In terms of the prevalence before or after 27 weeks, I wasn't able to find such data. This is probably because it is still very difficult to diagnose true knot or prolapsed cord prenatally and most discoveries are incidental. Studies on the incidence of true knots estimate it to be 0.3-2%. For prolapsed cords, it is about 0.1-0.6%.

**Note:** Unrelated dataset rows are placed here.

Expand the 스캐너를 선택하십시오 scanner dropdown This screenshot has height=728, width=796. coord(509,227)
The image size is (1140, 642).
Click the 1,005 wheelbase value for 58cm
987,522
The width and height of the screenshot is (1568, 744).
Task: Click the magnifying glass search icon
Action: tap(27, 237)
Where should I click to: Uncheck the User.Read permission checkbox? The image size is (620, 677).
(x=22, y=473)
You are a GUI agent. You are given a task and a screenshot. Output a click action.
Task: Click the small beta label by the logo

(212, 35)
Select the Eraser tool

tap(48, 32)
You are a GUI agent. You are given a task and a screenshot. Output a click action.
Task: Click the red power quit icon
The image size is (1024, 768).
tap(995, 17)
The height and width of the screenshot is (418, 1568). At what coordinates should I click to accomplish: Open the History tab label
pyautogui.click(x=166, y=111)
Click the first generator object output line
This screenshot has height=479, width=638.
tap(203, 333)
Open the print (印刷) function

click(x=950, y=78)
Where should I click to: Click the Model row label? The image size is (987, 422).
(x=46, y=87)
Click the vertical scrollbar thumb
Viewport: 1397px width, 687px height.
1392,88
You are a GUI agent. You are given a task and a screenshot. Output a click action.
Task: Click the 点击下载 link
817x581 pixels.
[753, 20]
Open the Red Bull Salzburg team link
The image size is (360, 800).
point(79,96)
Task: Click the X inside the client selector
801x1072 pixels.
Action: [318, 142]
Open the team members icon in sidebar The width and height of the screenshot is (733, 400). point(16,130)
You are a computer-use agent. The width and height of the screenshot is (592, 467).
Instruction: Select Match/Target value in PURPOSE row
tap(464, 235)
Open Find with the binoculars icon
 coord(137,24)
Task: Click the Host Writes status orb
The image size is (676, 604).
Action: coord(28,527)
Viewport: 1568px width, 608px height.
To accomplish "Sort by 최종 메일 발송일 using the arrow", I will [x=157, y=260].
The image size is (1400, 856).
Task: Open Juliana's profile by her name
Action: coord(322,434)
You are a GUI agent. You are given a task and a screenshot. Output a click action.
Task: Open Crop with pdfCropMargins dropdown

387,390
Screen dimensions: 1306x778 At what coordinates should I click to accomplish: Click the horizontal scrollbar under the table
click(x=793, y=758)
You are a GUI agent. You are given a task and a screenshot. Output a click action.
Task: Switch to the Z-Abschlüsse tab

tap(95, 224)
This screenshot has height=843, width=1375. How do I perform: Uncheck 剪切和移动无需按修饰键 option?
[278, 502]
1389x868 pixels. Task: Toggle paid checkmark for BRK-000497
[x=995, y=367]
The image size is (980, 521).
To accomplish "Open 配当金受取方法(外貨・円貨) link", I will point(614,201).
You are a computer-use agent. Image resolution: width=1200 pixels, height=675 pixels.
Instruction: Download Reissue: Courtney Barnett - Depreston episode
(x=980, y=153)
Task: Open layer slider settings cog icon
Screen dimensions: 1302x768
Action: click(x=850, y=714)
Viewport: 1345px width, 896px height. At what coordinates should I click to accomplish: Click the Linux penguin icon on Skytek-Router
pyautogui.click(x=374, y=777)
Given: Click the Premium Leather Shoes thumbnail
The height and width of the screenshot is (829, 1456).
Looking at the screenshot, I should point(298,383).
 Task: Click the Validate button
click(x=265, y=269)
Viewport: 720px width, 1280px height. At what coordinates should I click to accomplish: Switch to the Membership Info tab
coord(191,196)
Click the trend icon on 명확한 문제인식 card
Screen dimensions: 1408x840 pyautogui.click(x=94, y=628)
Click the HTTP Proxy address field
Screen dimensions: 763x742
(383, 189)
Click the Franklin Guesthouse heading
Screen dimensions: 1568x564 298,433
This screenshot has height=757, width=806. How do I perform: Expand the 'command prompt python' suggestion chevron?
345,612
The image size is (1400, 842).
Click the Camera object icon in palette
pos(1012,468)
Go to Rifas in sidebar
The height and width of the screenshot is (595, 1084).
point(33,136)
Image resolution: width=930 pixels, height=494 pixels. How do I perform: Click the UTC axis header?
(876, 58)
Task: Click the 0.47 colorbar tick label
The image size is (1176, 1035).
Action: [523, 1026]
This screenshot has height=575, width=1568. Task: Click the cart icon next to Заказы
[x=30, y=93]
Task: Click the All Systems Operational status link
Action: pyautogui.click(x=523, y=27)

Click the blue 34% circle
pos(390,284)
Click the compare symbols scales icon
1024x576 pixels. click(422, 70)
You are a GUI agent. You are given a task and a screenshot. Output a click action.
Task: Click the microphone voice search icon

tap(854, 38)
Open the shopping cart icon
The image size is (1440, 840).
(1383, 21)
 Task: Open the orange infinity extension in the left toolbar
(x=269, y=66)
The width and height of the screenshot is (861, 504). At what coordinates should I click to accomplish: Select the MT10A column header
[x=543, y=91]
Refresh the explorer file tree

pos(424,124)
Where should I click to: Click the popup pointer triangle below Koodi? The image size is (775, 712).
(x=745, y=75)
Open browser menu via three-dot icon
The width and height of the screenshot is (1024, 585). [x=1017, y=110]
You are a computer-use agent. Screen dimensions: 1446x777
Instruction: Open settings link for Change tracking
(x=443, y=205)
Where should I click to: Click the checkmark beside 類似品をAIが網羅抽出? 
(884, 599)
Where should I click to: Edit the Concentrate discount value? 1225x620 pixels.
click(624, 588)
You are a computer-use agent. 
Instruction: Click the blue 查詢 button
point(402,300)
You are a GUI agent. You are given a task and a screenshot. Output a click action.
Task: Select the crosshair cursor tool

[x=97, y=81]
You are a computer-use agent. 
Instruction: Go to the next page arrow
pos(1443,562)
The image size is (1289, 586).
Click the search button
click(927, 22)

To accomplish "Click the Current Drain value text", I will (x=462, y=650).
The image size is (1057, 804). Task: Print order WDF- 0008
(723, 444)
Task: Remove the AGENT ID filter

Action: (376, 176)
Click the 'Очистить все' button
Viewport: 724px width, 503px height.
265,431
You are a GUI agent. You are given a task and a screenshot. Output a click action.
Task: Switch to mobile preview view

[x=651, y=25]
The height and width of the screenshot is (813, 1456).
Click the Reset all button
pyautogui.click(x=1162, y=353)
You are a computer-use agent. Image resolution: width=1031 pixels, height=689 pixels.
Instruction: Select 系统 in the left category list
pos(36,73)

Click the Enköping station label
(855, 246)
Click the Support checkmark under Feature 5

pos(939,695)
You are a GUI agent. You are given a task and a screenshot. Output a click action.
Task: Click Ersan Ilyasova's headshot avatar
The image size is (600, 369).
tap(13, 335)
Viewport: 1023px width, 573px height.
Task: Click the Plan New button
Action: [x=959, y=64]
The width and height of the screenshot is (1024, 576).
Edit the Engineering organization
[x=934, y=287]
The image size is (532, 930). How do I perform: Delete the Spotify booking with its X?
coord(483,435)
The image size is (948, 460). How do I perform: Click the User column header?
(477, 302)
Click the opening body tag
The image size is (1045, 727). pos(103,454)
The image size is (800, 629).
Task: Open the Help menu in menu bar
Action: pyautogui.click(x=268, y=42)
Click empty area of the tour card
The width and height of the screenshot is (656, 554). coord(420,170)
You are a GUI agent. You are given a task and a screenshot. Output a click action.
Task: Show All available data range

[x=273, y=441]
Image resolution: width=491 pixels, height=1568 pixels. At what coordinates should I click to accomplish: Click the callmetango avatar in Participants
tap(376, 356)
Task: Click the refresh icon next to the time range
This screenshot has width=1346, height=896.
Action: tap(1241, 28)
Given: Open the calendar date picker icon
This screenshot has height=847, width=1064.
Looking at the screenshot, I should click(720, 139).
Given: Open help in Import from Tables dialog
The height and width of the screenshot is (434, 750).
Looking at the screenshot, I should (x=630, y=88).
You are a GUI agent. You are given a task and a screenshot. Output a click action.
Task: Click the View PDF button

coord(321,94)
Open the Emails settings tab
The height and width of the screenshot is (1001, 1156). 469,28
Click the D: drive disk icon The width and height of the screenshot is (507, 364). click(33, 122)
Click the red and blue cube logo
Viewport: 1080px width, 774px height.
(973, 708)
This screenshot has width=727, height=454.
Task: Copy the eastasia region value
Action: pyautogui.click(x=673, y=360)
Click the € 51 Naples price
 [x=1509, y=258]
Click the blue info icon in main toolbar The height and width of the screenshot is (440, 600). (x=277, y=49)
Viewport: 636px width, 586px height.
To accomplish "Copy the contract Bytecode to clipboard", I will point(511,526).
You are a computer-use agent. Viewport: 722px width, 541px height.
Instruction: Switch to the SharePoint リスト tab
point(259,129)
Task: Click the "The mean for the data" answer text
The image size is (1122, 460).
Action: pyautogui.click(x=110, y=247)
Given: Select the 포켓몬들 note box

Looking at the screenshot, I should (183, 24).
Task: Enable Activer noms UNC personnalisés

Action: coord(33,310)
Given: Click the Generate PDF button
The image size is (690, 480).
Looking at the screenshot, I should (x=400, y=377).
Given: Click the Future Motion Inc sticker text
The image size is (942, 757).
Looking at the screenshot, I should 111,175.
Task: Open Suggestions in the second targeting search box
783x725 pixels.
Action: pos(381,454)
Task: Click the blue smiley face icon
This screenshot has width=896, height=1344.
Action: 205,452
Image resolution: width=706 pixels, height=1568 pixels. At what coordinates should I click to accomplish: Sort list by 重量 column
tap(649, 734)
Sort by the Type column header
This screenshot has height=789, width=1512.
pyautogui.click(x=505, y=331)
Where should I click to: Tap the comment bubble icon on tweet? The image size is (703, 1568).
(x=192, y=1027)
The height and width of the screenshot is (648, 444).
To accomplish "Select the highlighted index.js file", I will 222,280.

ADDITIONAL HELPFUL FINDINGS

I was able to find a couple of useful data specific to true knot and prolapsed chord. According to a study on true knot, "there was a four-fold higher rate of antepartum fetal death among those fetuses (1.9% versus 0.5%, P<0.0001)" and the delivery was more often than normal through "a cesarean section (130/841 versus 711/68,298, P<0.0001)."
In a study of 13 true knot cases found during a study of 961 deliveries, 8 were discovered at birth with no clinical significance, while 4 caused signs of fetal distress that prompted a cesarean section. The only death occurred at the 19th week of gestation (before the 27th week you are interested in).
There weren't similar studies on umbilical cord prolapse but its manifestation is generally treated as an emergency. A large study found prolapse cord mortality rate to be 91 in every 1000 births.

GRADE OF MACERATION

As requested, I looked into Grade of Maceration data for both umbilical prolapse chord and true knots. Unfortunately, there are no published studies on that available and information on Grade of Maceration in true knots and umbilical cord cases are sparse.
As you mentioned, grade of maceration can be used to estimate time of death, but such studies have not been carried out specifically to determine the time of death in true knot or umbilical prolapse stillbirth cases.

STANDARD OF CARE

For prolapse chord, when it is diagnosed before full dilation, it is treated as a medical emergency and preparation is made for immediate delivery at a theater. Cesarean section is also recommended when vaginal delivery is not imminent to prevent hypoxic acidosis.
It is important to note that prolapse chord diagnosis is rarely diagnosed during antenatal care. Prolapse chord can be diagnosed with ultrasound but it is not sensitive nor specific enough and is not recommended outside a research setting. So prolapse chord presentation is generally discovered when considering vaginal birth.
For true knot, the standard of care is not very clear as the majority of true knots have no clinical significance and are generally incidental findings. For instance, in a study of 967 deliveries, 13 true knots cases were discovered (1.4% prevalence rate), and 8 of the 13 true knot cases were incidental discoveries during delivery with no clinical significance.
If discovered early, the recommended standard of care is "follow-up sonographic imaging and close monitoring until the determination of fetal maturity gives the best chance for a good outcome." When discovered during labor where it is causing fetal stress, a cesarean section is generally recommended. I have also completed the spreadsheet with the requested information.

CONCLUSION

To wrap it up, although there aren't studies available on the percentage of stillbirths due to prolapsed cords and true knots, we found that that stillbirth due to umbilical cord accident is about 10%. Incidence of prolapsed cord is about 0.1-0.6%, while that of true knots is between 0.3-2%. I have also filled the spreadsheet as requested.